At this confession, Hilary finally tells Victor she loves him and they then decide to go back to the hospital, where he will fight for his life with Hilary. The film's last scene shows Victor and Hilary leaving the house, which has a small picture of Gustav Klimt's Adam and Eve (the first painting he had showed Hilary) in the window.

==Music==
The original music score was composed by James Newton Howard, with the main song "Theme from Dying Young" performed by American saxophonist Kenny G, it was nominated for a Best Pop Instrumental Performance. The soundtrack was released on July 2, 1991, by Arista Records.

| No. | Title | Performer(s) | Length |
|---|---|---|---|
| 1. | "Theme from Dying Young" | Kenny G | 4:00 |
| 2. | "Driving North/Moving In" | James Newton Howard / Kenny G | 4:15 |
| 3. | "The Clock" | James Newton Howard | 1:23 |
| 4. | "Love Montage" | James Newton Howard | 2:56 |
| 5. | "The Maze" | James Newton Howard | 2:38 |
| 6. | "All the Way" | Jeffrey Osborne | 3:30 |
| 7. | "Hillary's Theme" | James Newton Howard / Kenny G | 3:08 |
| 8. | "Victor Teaches Art" | James Newton Howard | 1:22 |
| 9. | "The Bluff" | James Newton Howard | 0:59 |
| 10. | "San Francisco" | James Newton Howard | 2:03 |
| 11. | "Victor" | James Newton Howard | 1:39 |
| 12. | "All the Way" | King Curtis | 5:29 |
| 13. | "I'll Never Leave You (Love Theme)" | James Newton Howard / Kenny G | 2:55 |
| Total length: |  |  | 36:17 |

==Reception==
Prior to its original 1991 release, Premiere predicted the film to be the highest-grossing movie that summer.

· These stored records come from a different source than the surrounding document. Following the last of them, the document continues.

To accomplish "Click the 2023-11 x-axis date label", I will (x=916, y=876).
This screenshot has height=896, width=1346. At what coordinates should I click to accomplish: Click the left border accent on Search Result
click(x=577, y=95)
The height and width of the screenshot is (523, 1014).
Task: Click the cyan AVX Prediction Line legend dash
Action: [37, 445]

Dying Young grossed $33.6 million domestically and $48.6 million internationally, with a worldwide total of $82.2 million.

===Critical response===
Dying Young received generally negative reviews from critics. On Rotten Tomatoes, the film has an approval rating of 25% based on 40 reviews with the following consensus: "Dyings easy; it's making audiences care about the romance at the heart of this inert drama that proves difficult". Audiences surveyed by CinemaScore gave the film a grade of "B+" on a scale of A+ to F.

Roger Ebert gave the film two out of four stars, and wrote: "Dying Young is a long, slow slog of a movie, up to its knees in drippy self-pity as it marches wearily toward its inevitable ending". Variety wrote: "Julia's hot; Dying Young is lukewarm".

The film was nominated for three MTV Movie Awards at the 1992 MTV Movie Awards: Best Female Performance and Most Desirable Female for Julia Roberts, and Best Breakthrough Performance for Campbell Scott.